Even before the 82 deaths in drug-treated patients (51 also died in the control group) caused Pfizer to stop all clinical work, skeptics had questions. The surrogate endpoints might not be adequate to show efficacy, and the hike in HDL cholesterol in Phase II studies doesn't guarantee benefit to vessel walls.

Some noted that Phase II results failed to show the combo drug helped fecal sterol excretion, vital to reverse cholesterol transport. Resverlogix has an advantage there, too. "We show atherosclerotic plaque leaving the body," McCaffrey said, although the study, like others conducted by Resverlogix, has not been published.

Had Pfizer's smaller Phase III trial proved that torcetrapib/Lipitor helps plaque regression, Pfizer still stood a good chance of the FDA insisting that approval be delayed until the bigger study of mortality and morbidity was finished - which would push market clearance out to 2009, just in time (maybe) to provide the Lipitor boost.

These, of course, are moot points now, and speculation turns on whether Isis, Resverlogix or another firm will strike a license deal with Pfizer.

Isis has ISIS 301012, which has proved promising as a monotherapy and in combination with statins. The drug inhibits production of apoB-100 and could work well as an add-on therapy in patients who have achieved maximal lipid lowering on statins but still haven't hit their lowest low-density lipoprotein (LDL)-cholesterol levels.

The company presented data from two Phase II studies at the American Heart Association meeting in Chicago. The first showed that patients with high cholesterol receiving statins achieved a 51 percent reduction in LDL when given the compound at 300 mg/week for five weeks. Patients also showed a 42 percent reduction in total cholesterol and a 41 percent reduction in triglycerides beyond levels achieved with statins alone.

The second, an ongoing study of ISIS 301012 as a single agent, showed that increasing the dose from 200 mg/week to 300 mg/week resulted in reduced atherogenic lipids and improvements in LDL, total cholesterol and triglycerides of 62 percent, 46 percent and 43 percent, respectively.

Another to cash in somewhat on Pfizer's setback could be Oscient Pharmaceuticals Corp., which over the summer bought the once-daily, cholesterol-lowering fenofibrate Anata from Reliant Pharmaceuticals Inc. for $78 million.

An adjunct treatment for hypercholesterolemia and hypertriglyceridemia (in combination with dietary changes), Antara has proven its mettle in knocking down triglycerides and boosting high-density lipoprotein cholesterol.

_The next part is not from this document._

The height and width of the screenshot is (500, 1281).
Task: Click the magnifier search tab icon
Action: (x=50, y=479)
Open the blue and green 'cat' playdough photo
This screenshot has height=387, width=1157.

In November, the FDA approved Reliant's supplemental new drug application for Antara's new dosing regimen, which lets patients take the 130-mg dose with or without food.

Leading the $1 billion market, with 95 percent, is Abbott Laboratories Inc. and its blockbuster Tricor. AstraZeneca plc and Abbott are collaborating to develop a single-pill, fixed-dose combination therapy of either TriCor or its next-generation version (known as ABT-335, now in Phase III trials) with Crestor (rosuvastatin), AstraZeneca's anti-cholesterol pill.

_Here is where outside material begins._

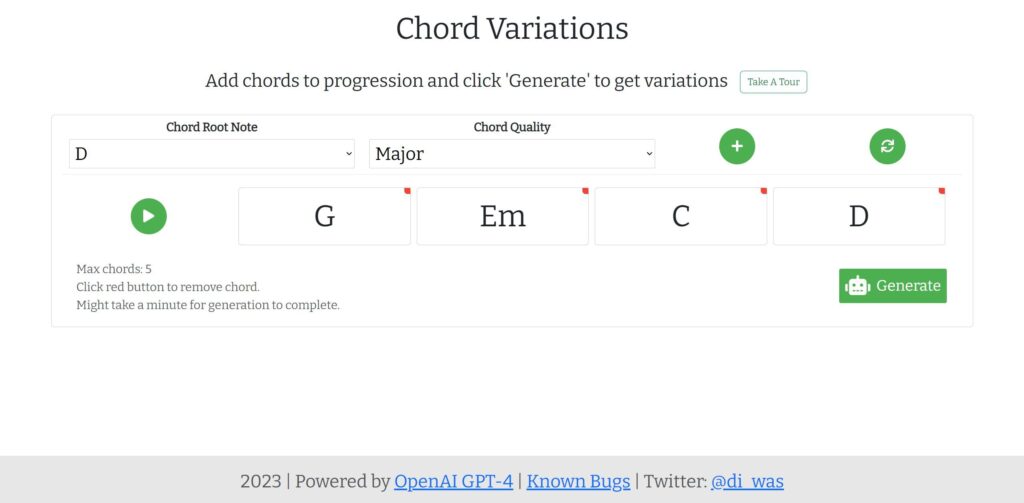The height and width of the screenshot is (503, 1024).
Task: Remove the G chord via red corner
Action: [x=407, y=190]
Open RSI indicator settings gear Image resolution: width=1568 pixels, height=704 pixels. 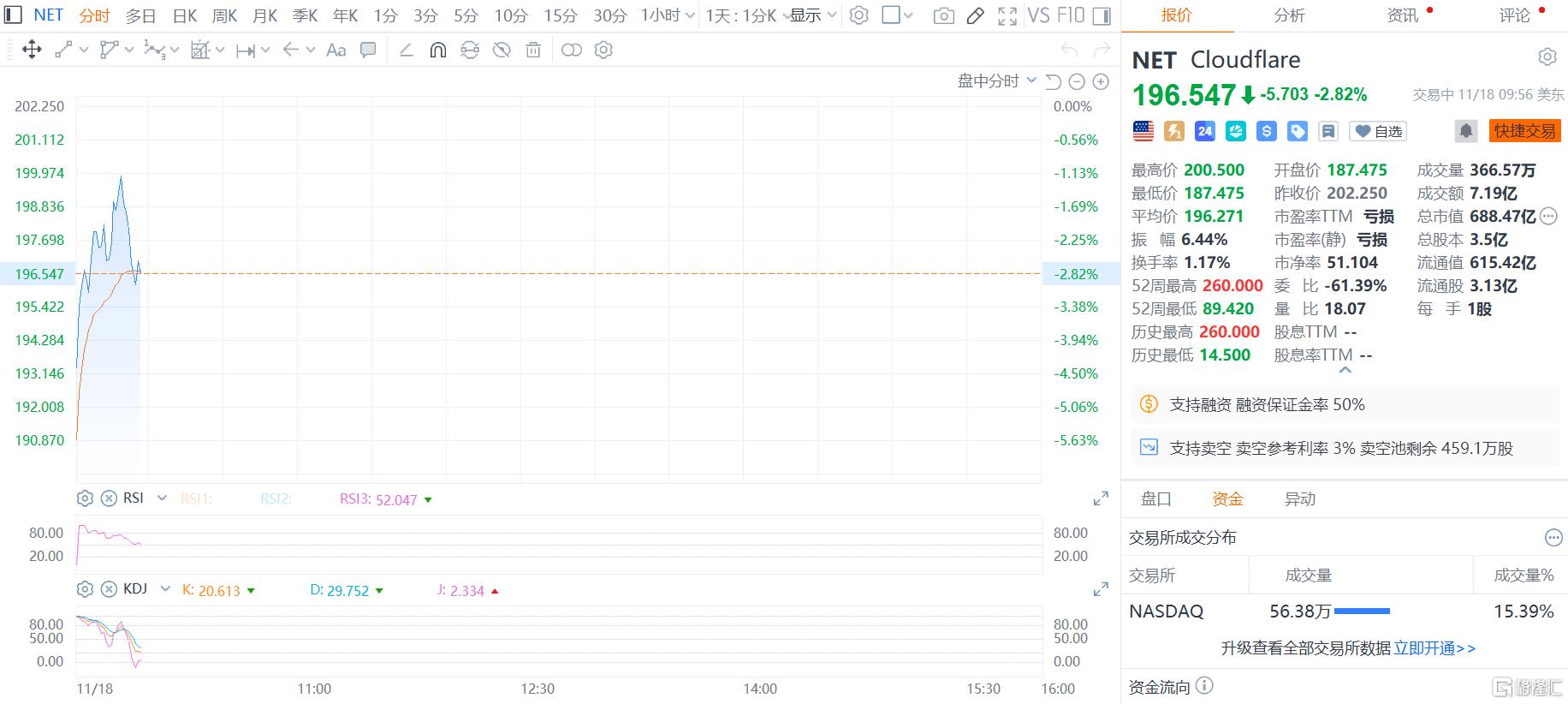[x=85, y=498]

"Fenofibrates have been around for years, and there are issues with them," McCaffrey said, nodding to long-term toxicity. "We use them as a positive control in some of our tests," he allowed.

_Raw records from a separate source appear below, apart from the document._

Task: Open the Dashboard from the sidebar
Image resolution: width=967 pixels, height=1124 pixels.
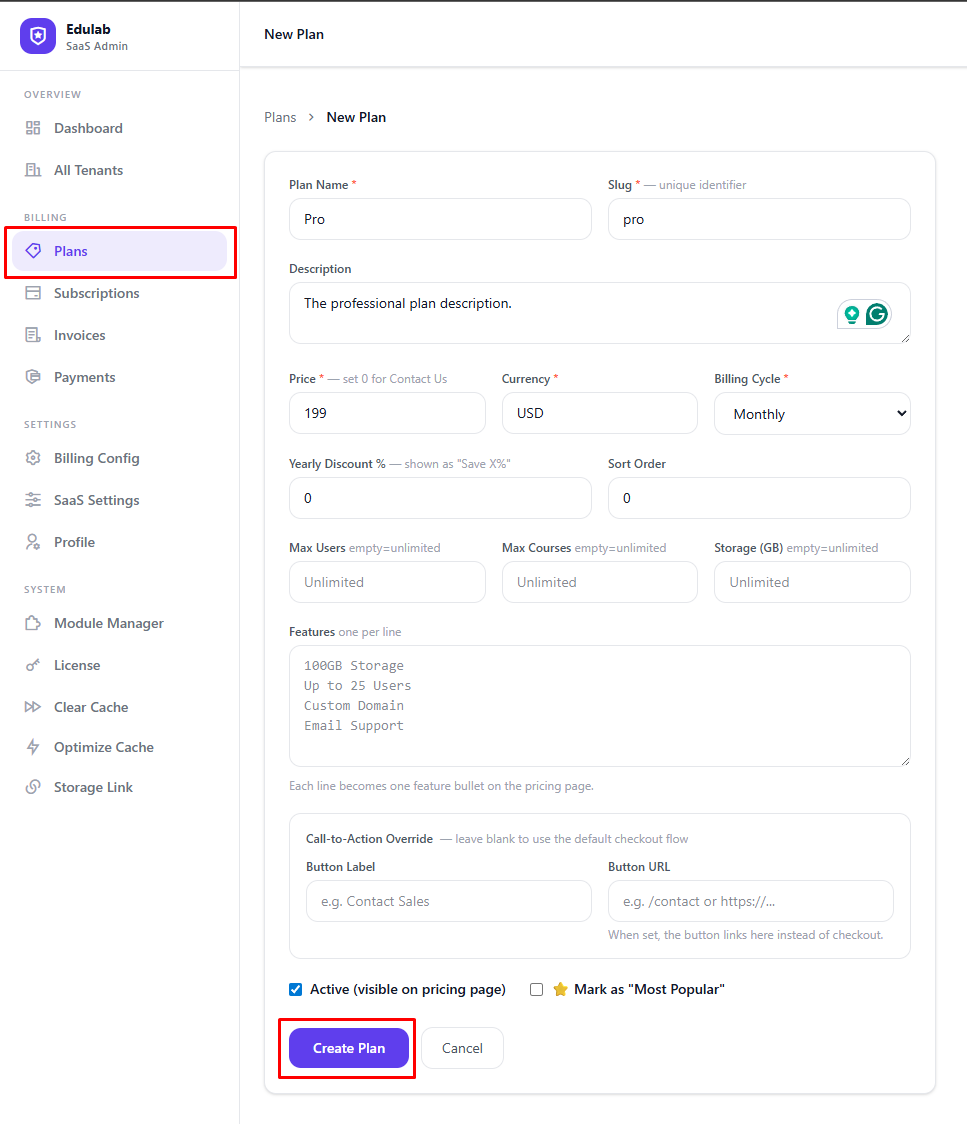Action: click(x=88, y=128)
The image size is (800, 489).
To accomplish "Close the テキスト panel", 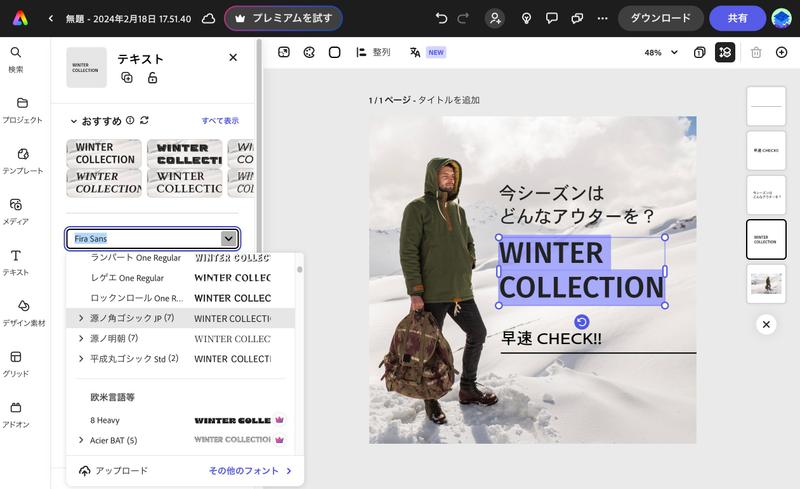I will click(233, 58).
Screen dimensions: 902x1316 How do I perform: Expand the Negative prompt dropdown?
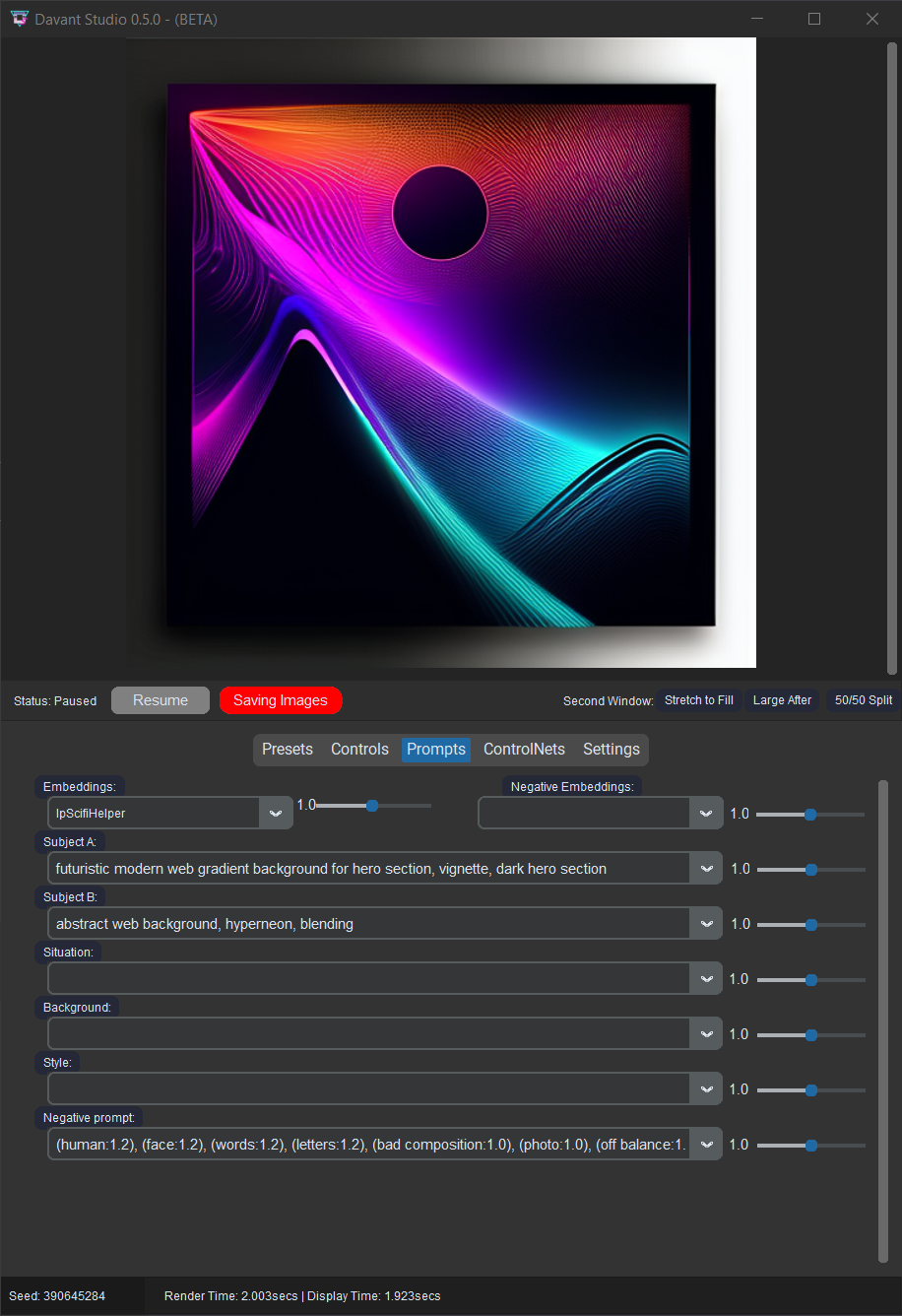(x=706, y=1144)
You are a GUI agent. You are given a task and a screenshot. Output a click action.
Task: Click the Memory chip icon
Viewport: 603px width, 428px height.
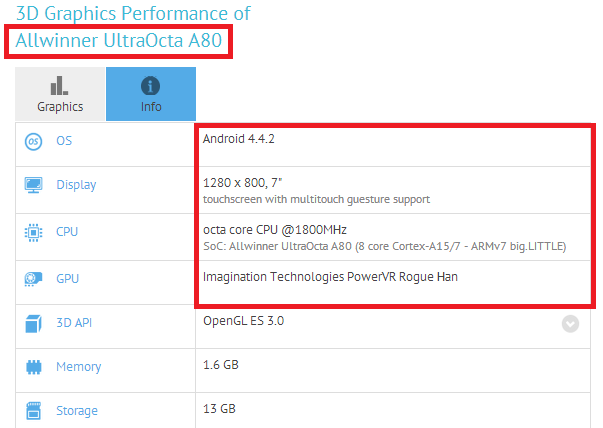click(x=33, y=367)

The Apo-A1 approach, on the other hand, "makes a lot of sense when you look at the big picture." As people age, "after 30 years of cheeseburgers and bad diet," their bodies produce less Apo-A1. Pfizer's CETP target is "unvalidated, still, and I don't know if it will ever be validated now," whereas Apo-A1 has been carefully tested and has emerged as "the single most important factor in cardiovascular risk," McCaffrey said, and Resverlogix's compound is "activating up to a 150 percent increase in 24 hours."

An investigational new drug application filing is expected next year, he said, by which time Resverlogix likely will have sold the cardiovascular rights to a major pharma firm.

"It's [turned into] an acute program, where we always thought it would be chronic," McCaffrey said, so an acute indication for urgent use will be sought first, with a label for chronic therapy to follow. "That gets them to revenues two to three years earlier," he said.